SEOUL - North Korea conducted a failed missile test Sunday in defiance of increased U.S. warnings that there would be serious consequences for such provocative actions, including a possible military response.
A White House foreign policy adviser said the type of missile that North Korea tried to fire Sunday was medium-range and it exploded 4-5 seconds after it was launched near the country’s submarine base in Sinpo in South Hamgyong Province on the east coast of the country.
According to the adviser, who is traveling with Vice President Mike Pence, the U.S. had good intelligence before and after the launch. No planned response is expected from the Trump administration because there was no need for the U.S. to reinforce the failure.
The official, who spoke on condition of anonymity, said that had it been a nuclear test, “other actions would have been taken by the U.S.”
U.S. Vice President Mike Pence was briefed on the failed launch and had been in touch with President Donald Trump, White House aides said.

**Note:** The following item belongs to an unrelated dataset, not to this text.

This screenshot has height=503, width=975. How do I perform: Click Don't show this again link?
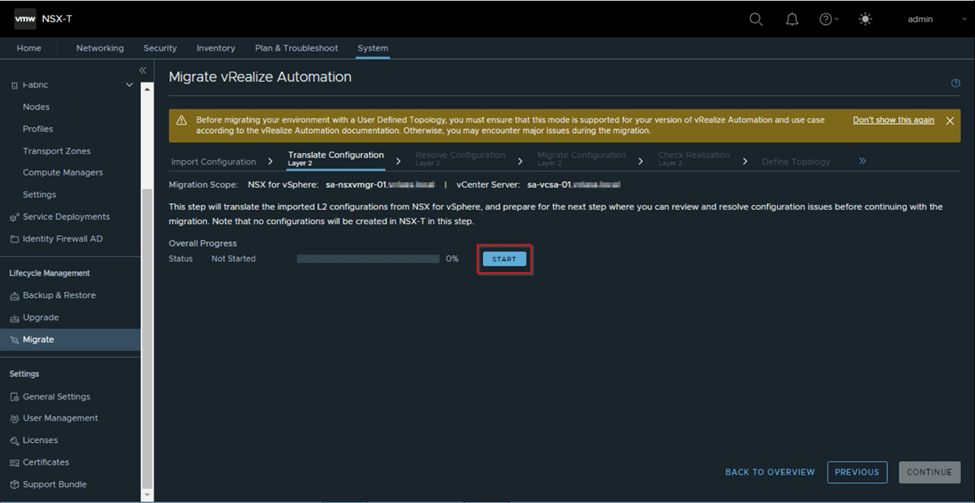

Pence arrived in Seoul Sunday to begin a 10-day trip to Asia. The vice president was joined by his wife and two adult daughters. After laying a wreath at the Seoul National Cemetery, he was expected to join U.S. and South Korean troops for Easter church services and a dinner later in the day.
U.S. Defense Secretary Jim Mattis released a statement following the missile test saying, “The president and his military team are aware of North Korea’s most recent unsuccessful missile launch. The president has no further comment.”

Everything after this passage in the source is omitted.